RECORDS FOR THE TASK Start Marker

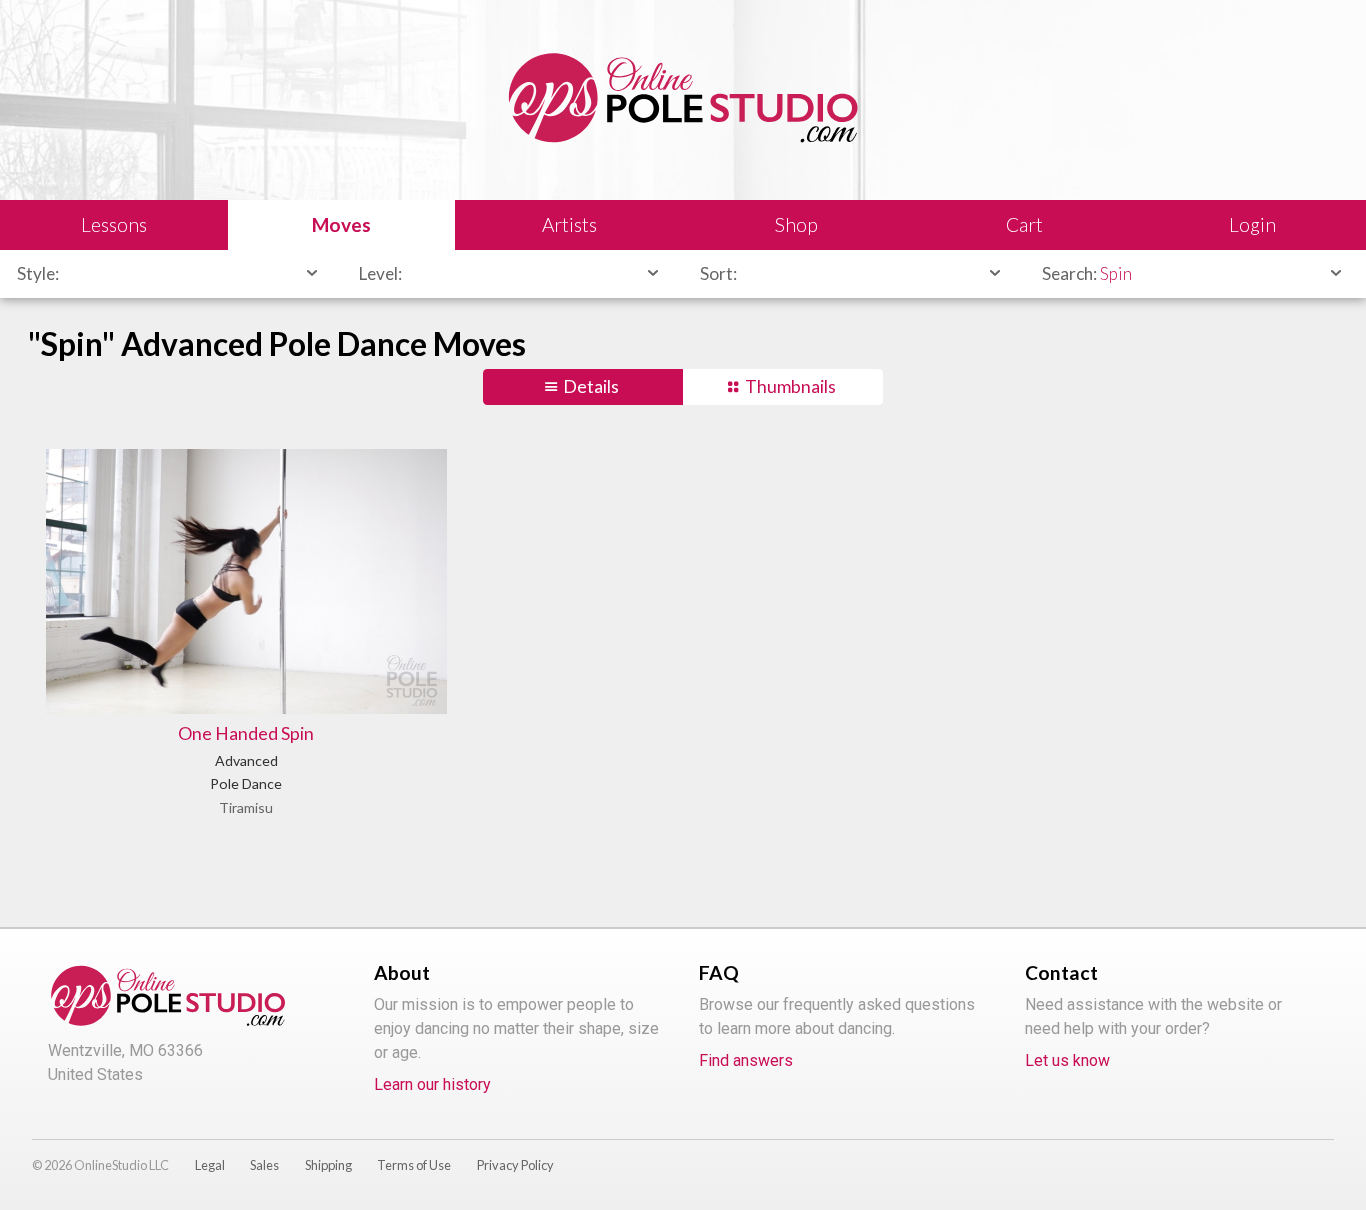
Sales (264, 1165)
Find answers (746, 1060)
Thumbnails (790, 386)
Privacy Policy (515, 1165)
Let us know (1067, 1060)
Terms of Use (414, 1165)
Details (591, 386)
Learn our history (432, 1084)
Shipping (328, 1165)
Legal (210, 1165)
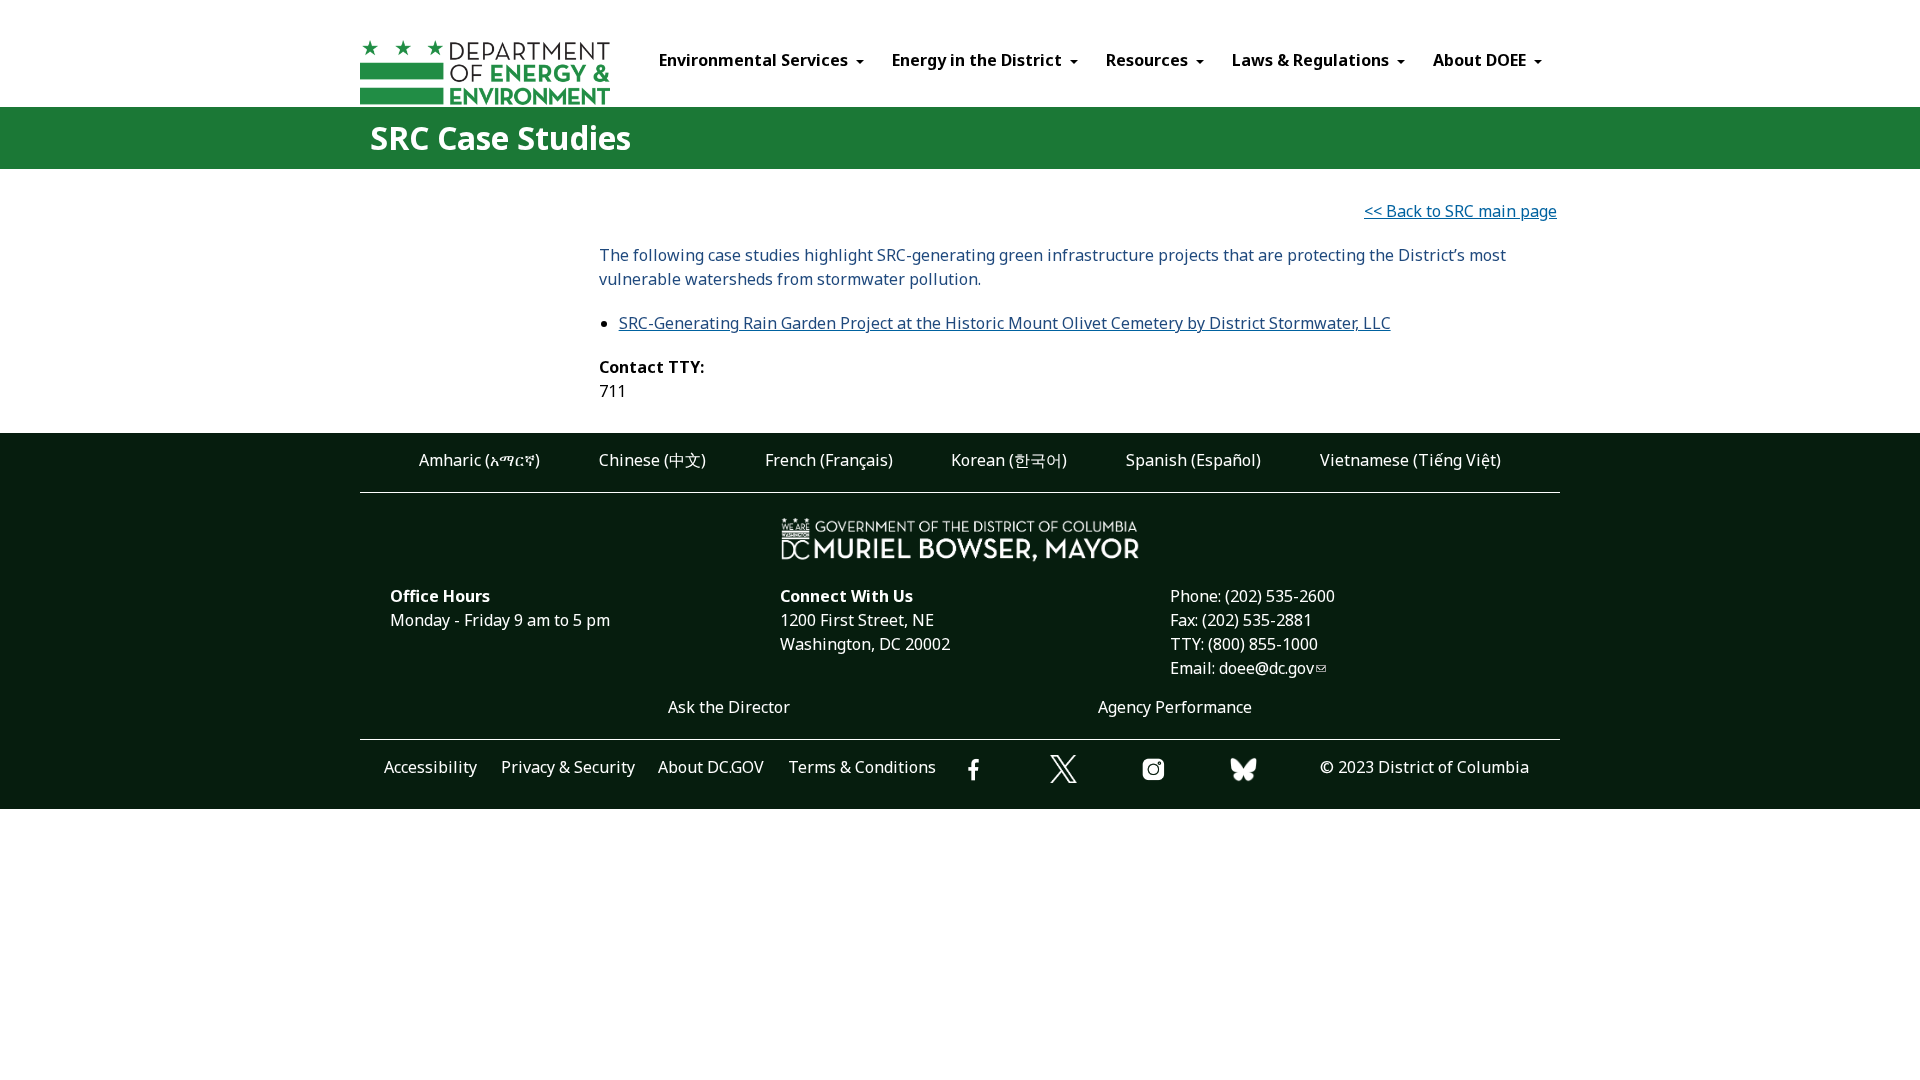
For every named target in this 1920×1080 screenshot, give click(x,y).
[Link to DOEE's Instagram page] (1185, 772)
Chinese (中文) (652, 460)
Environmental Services (753, 60)
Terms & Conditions (862, 767)
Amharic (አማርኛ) (479, 460)
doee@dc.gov (1266, 668)
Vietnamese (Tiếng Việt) (1410, 460)
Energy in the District (977, 60)
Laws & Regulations (1310, 60)
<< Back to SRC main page (1460, 211)
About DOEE (1479, 60)
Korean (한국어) (1009, 460)
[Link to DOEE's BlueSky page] (1275, 772)
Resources (1147, 60)
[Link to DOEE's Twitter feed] (1095, 772)
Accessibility (430, 767)
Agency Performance (1175, 707)
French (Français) (829, 460)
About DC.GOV (711, 767)
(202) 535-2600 (1280, 596)
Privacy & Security (568, 767)
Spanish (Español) (1193, 460)
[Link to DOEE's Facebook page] (1005, 772)
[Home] (522, 75)
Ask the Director (729, 707)
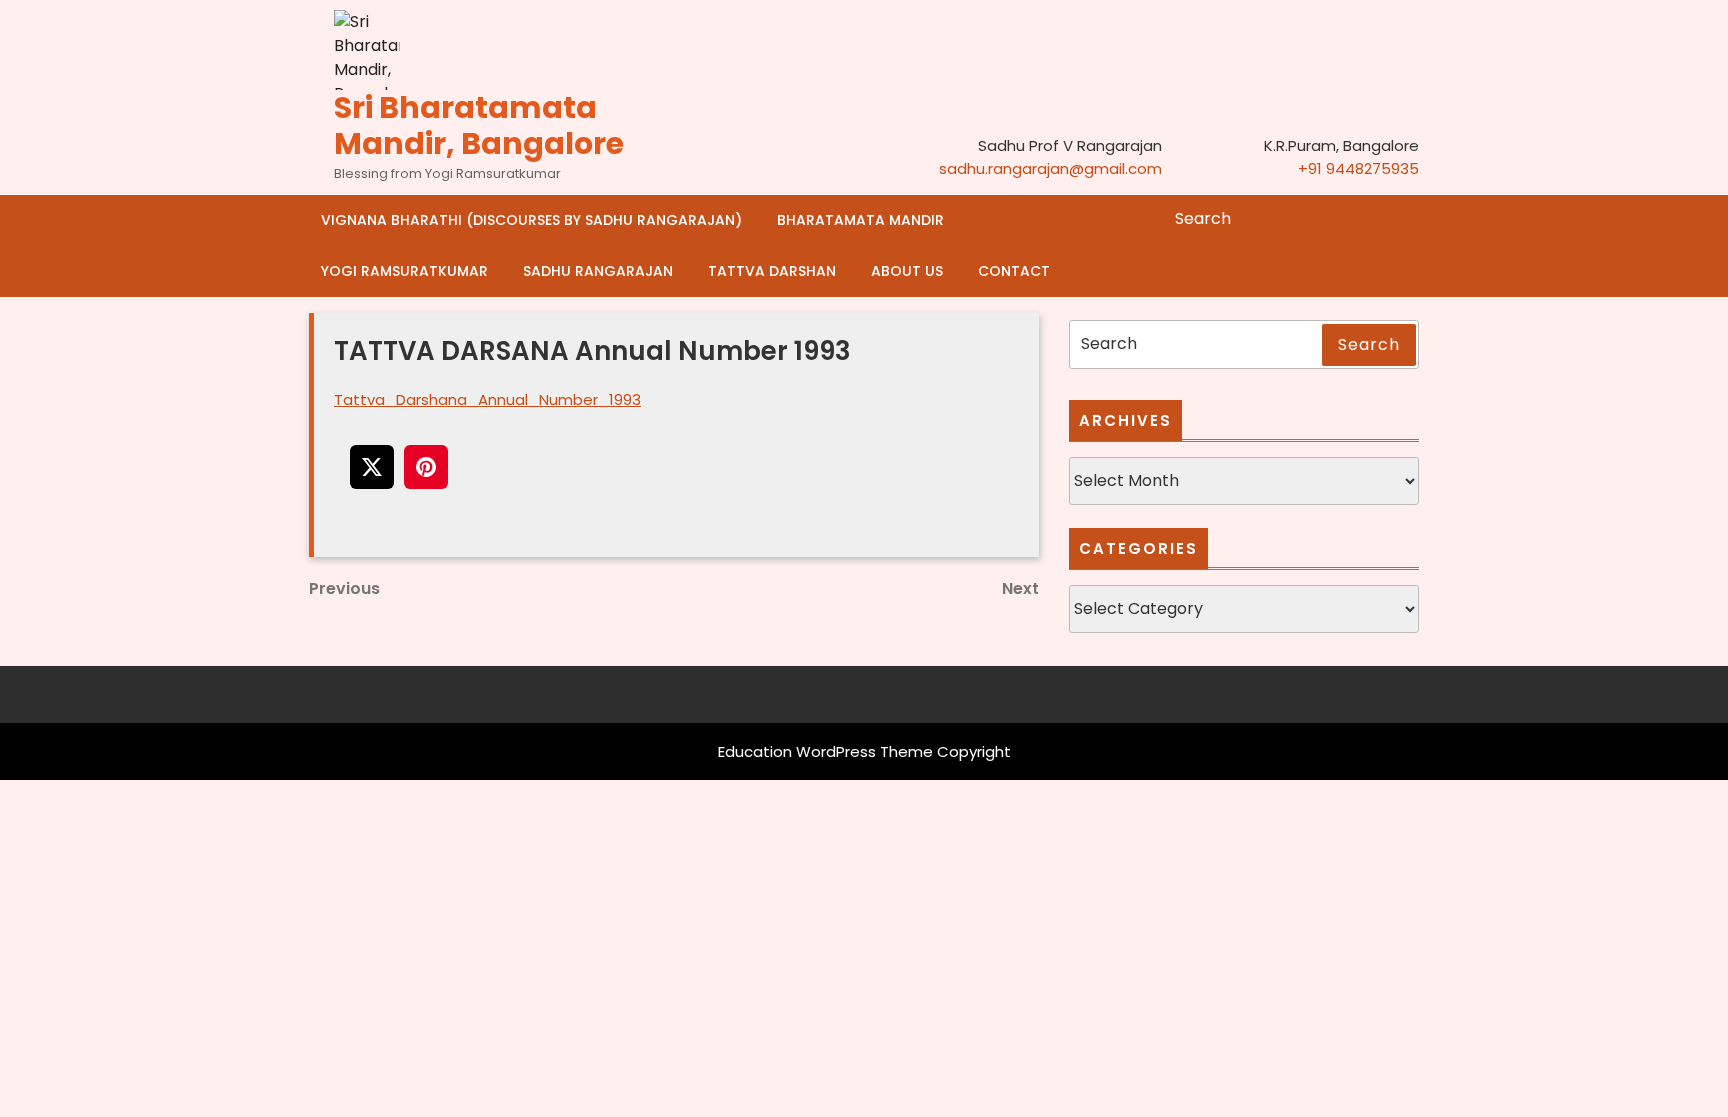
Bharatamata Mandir (860, 220)
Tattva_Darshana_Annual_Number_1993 (487, 399)
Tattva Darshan (772, 271)
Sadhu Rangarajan (598, 271)
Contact (1014, 271)
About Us (907, 271)
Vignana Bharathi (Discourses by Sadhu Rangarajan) (531, 220)
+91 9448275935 (1358, 168)
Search (1406, 219)
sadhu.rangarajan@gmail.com (1050, 168)
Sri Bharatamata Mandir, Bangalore (479, 125)
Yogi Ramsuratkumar (404, 271)
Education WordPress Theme (825, 751)
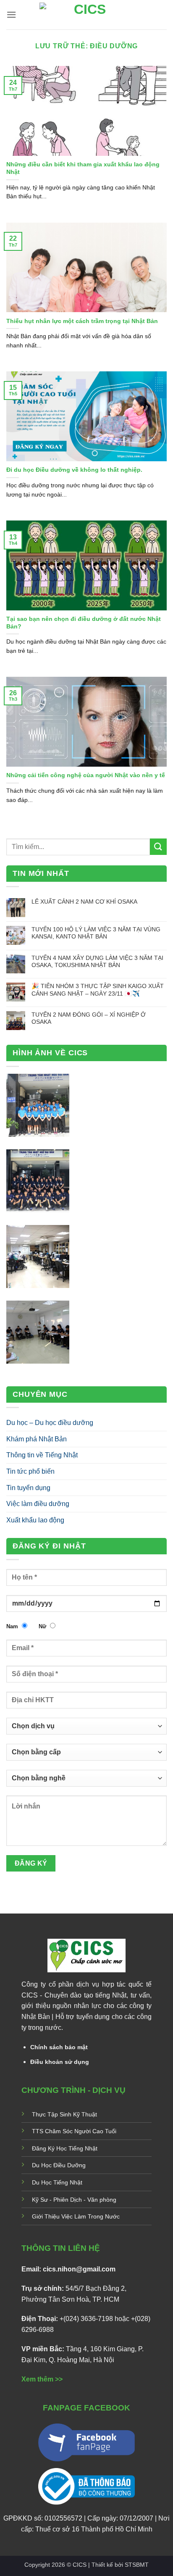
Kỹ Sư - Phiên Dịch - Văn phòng (74, 2199)
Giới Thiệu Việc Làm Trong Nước (76, 2216)
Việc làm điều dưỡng (37, 1503)
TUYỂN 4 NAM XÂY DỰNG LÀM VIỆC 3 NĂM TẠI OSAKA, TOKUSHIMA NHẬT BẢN (97, 961)
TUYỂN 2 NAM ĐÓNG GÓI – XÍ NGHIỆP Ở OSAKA (88, 1018)
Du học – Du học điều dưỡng (49, 1422)
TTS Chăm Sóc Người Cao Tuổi (74, 2131)
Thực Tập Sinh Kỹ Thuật (64, 2114)
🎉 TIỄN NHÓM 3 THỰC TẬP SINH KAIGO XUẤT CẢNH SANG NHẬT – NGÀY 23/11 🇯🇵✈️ (97, 989)
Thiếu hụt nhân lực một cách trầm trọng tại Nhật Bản (82, 321)
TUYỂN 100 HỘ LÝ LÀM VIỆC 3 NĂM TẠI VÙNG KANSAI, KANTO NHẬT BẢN (95, 933)
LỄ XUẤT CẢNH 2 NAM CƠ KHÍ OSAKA (84, 901)
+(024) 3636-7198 (86, 2318)
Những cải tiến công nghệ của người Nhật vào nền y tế (85, 775)
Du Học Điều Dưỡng (59, 2165)
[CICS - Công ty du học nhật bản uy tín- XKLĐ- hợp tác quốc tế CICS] (86, 14)
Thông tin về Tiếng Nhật (42, 1455)
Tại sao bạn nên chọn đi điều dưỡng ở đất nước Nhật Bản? (83, 623)
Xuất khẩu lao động (35, 1520)
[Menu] (11, 14)
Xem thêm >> (42, 2379)
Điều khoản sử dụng (59, 2061)
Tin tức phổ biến (30, 1471)
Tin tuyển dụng (28, 1487)
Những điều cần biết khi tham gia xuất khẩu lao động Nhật (83, 168)
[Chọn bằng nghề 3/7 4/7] (86, 1781)
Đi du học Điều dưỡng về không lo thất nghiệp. (74, 470)
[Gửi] (158, 847)
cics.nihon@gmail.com (79, 2269)
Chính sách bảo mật (59, 2047)
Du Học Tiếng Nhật (57, 2182)
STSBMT (137, 2564)
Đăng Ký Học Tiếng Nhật (64, 2148)
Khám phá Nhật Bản (36, 1439)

RECORDS FOR THE TASK End Marker

- [WHAT THE TASK ASKS]: Would you retype the lines above from the one with "Amharic (አማርኛ) (479, 460)" down to the one with "Ask the Director (729, 707)", word for word, both ends included and no other lines?

- [EXERCISE ANSWER]:
Amharic (አማርኛ) (479, 460)
doee@dc.gov (1266, 668)
Vietnamese (Tiếng Việt) (1410, 460)
Energy in the District (977, 60)
Laws & Regulations (1310, 60)
<< Back to SRC main page (1460, 211)
About DOEE (1479, 60)
Korean (한국어) (1009, 460)
[Link to DOEE's BlueSky page] (1275, 772)
Resources (1147, 60)
[Link to DOEE's Twitter feed] (1095, 772)
Accessibility (430, 767)
Agency Performance (1175, 707)
French (Français) (829, 460)
About DC.GOV (711, 767)
(202) 535-2600 (1280, 596)
Privacy & Security (568, 767)
Spanish (Español) (1193, 460)
[Link to DOEE's Facebook page] (1005, 772)
[Home] (522, 75)
Ask the Director (729, 707)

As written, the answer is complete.